Thursday, January 12, 2023

The Myth That Organization Entails Deep Intelligence Or Moral Character

Organization of physical items has its conveniences, but it has also been falsely treated as a beacon of a person's intelligence or moral sincerity by some who perhaps want to feel superior to others based on what is left to itself a superficial irelevence to things of substance.  I want to acknowledge that of course no one is stupid or shallow for liking organization in rooms or layouts or for preferring that others be organized.  Moreover, convenience can be a significant part of someone's life that by making them feel more at peace even helps them focus on more explicitly philosophical truths and ideas, and in light of these logical facts, I am not condemning organization or a desire for it as irrational or evil.  It is just that organization is not the laws of logic and is not necessary for everything from philosophical depth to moral sincerity to even personal happiness for some people despite it sometimes being thought of as inseparable from these things.
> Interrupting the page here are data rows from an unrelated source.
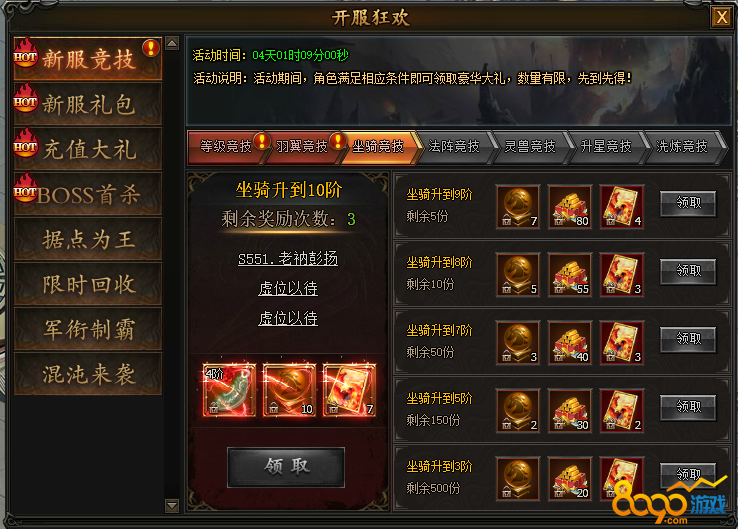Open the 充值大礼 sidebar menu

coord(88,149)
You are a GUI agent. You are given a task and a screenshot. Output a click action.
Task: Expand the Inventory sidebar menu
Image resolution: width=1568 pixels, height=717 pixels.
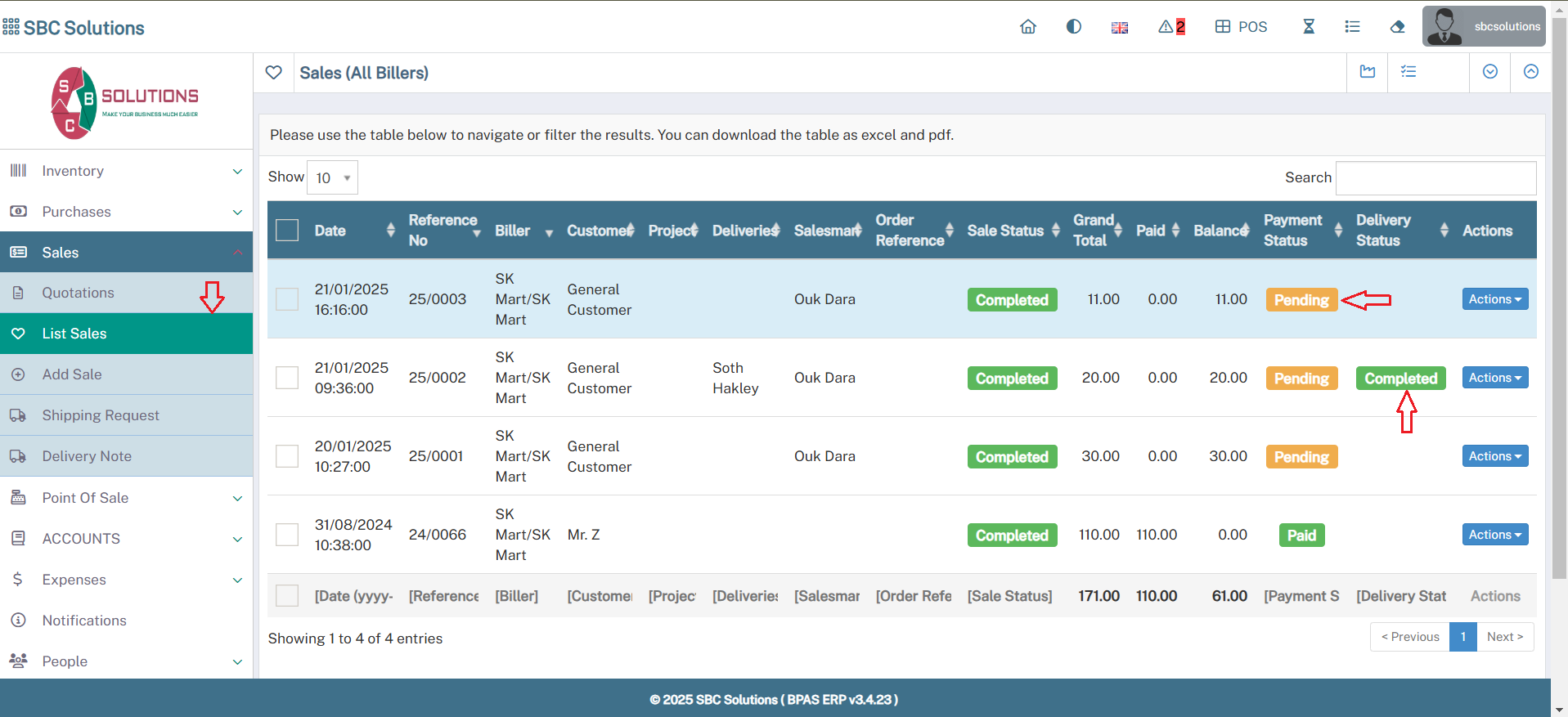126,171
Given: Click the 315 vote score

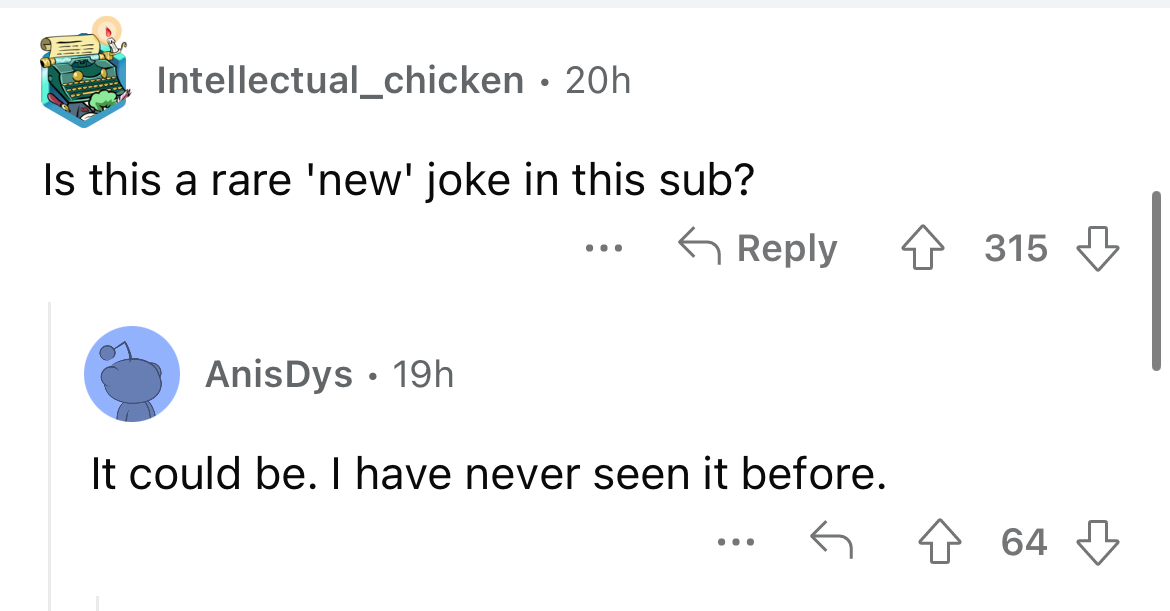Looking at the screenshot, I should coord(1016,248).
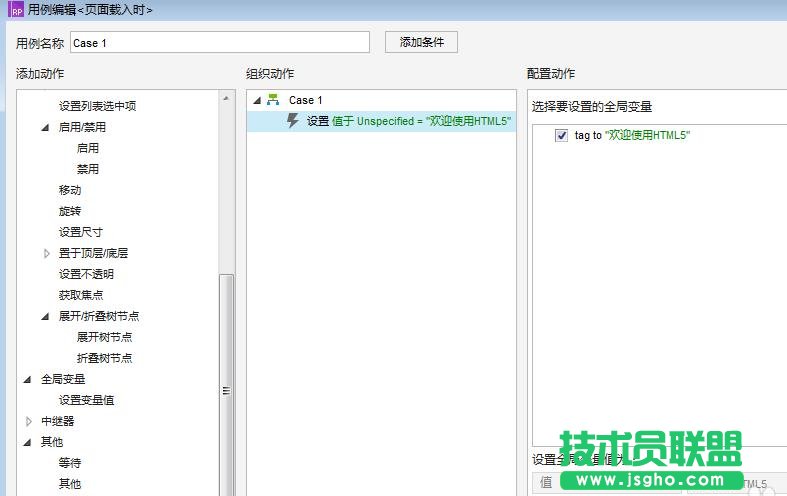Click the Case 1 tree node icon
The height and width of the screenshot is (496, 787).
pos(273,100)
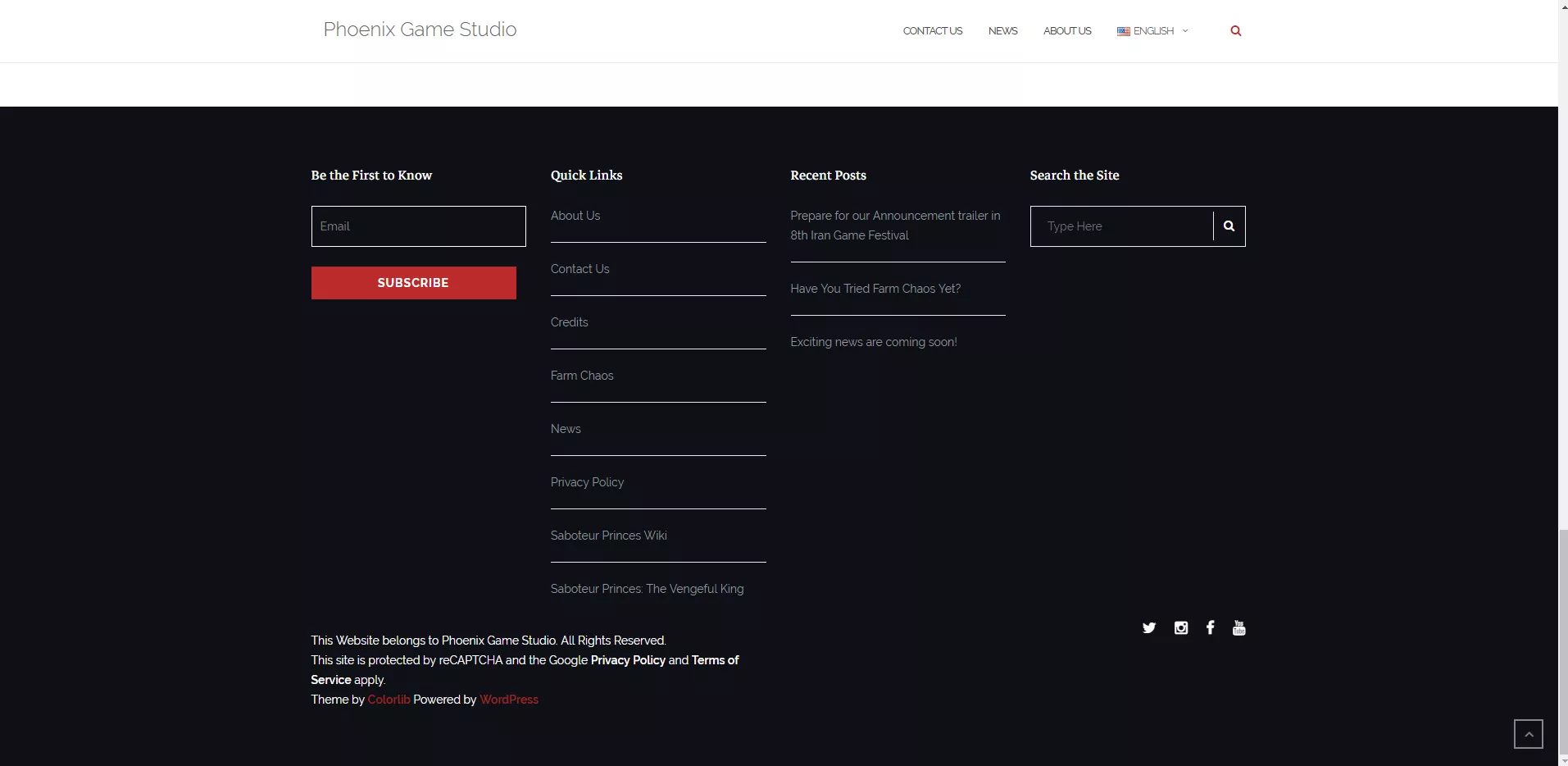Open About Us in top navigation
1568x766 pixels.
coord(1066,31)
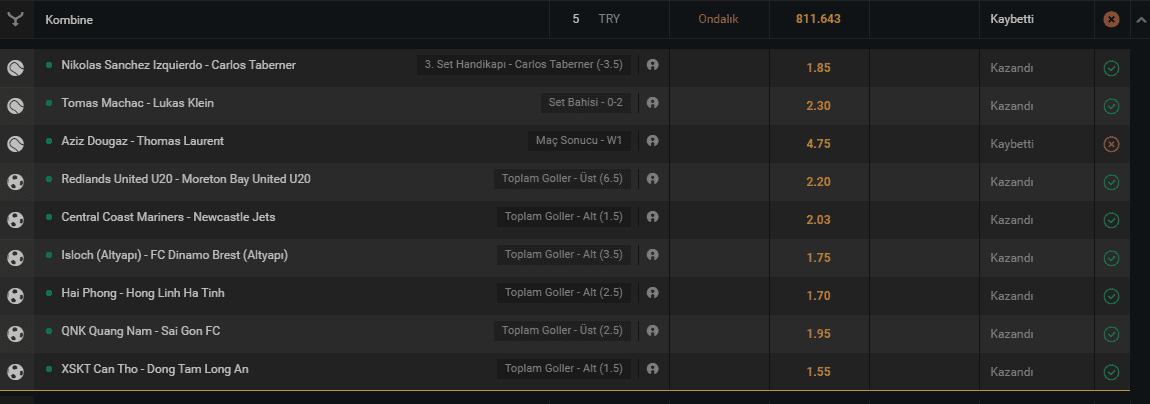Click soccer icon for Redlands United U20 match
This screenshot has height=404, width=1150.
(x=15, y=182)
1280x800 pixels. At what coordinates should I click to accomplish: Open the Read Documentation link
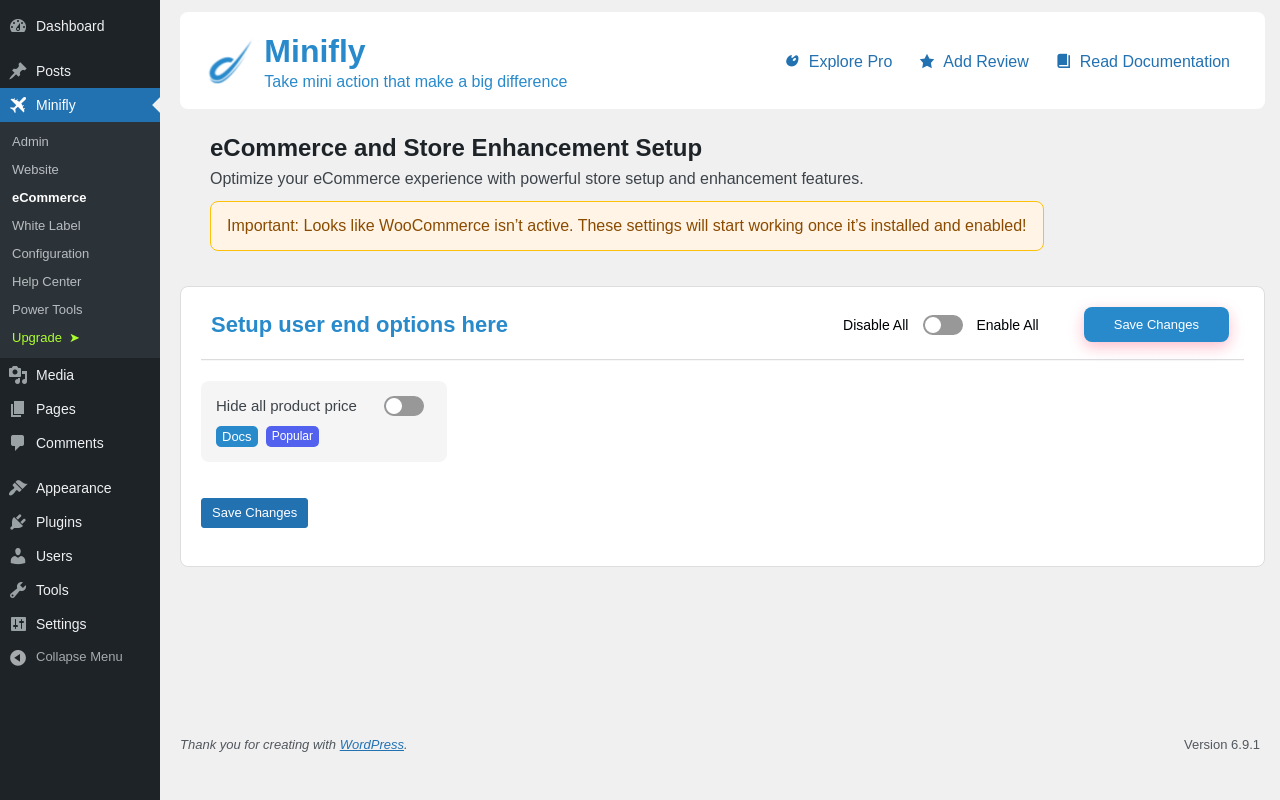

Organizing your room or preferring an organized room to a less clean or structured one is far from the same as being a rational person.  Someone could even have organized thoughts in addition to an organized living or work area and still not understand or look to reason itself and still believe in assumptions, contradictions, and impossibilities.  Then there is the total irrelevance of this kind of organization to whether a person cares about or understands justice, and yet something as petty as keeping a room organized is actually thought of as some sign of moral superiority by some.  Only a sheer fool would think that there is any kind of inherent significance to keeping a spot organized to some arbitrary extent, much less more significance than logic, morality, epistemology, and the core nature of reality (yes, I have personally met at least one person who truly acts as if they believe this).

At best, as long as a bedroom, to give one example, is livable in terms of being able to find or use things needed for survival or similar functions, there is no need to even care more about its presentation for any reason other than subjective preference.  Organization of physical belongings is irrelevant to a person's grasp of reason, their introspective status, or, in all likelihood, their moral character (unless not cleaning ones room or setting it up in a precise way is evil, there is nothing to object to here in itself), but this not what a certain kind of person acts like.  Subjective preference, though, is what drives most people, and if someone is stupid enough to assume that organization is part of rationality or moral character because it makes them undeservedly feel superior as a person, they are the true idiot and unjust person in this case.

They might also like organization simply because it is personally convenient for them in some way and then, since they subjectively appreciate organization to a great extent, actually think that convenience and deep truths are one and the same, when the core, abstract, foundational, or genuinely deep truths about reality all pertain to necessary logical truths about logic itself, broader metaphysics, epistemology, and how one should or should not live (if there are any obligations that exist), not at all to to what is most convenient for a given person in a particular circumstance.  Practicality is like subjective preferences in that it has nothing to do with proving core or crucial truths and with why or whether these concepts are true in the first place.

Of course, the desire to know and live for truth is not at all why most people who crave organization truly desire it so much since it is a matter of personal convenience and preference, and if they were deeply rational, they would neither mistake rationality for anything other than a direct grasp of the laws of logic (they would understand and focus on self-evident axioms, what follows from them, and what follows from other ideas) nor confuse a desire for organization with anything other than a subjective longing for things to be sorted in potentially convenient or careful ways.  Of course, anyone who intentionally distinguishes them without assumptions and still thinks that physical organization is deeper or more vital than reason and rationality is an incredible fool anyway.  Nevertheless, this would just be another expression of the tendency of non-rationalists to prize things that are objectively trivial on their own over things of true centrality and depth.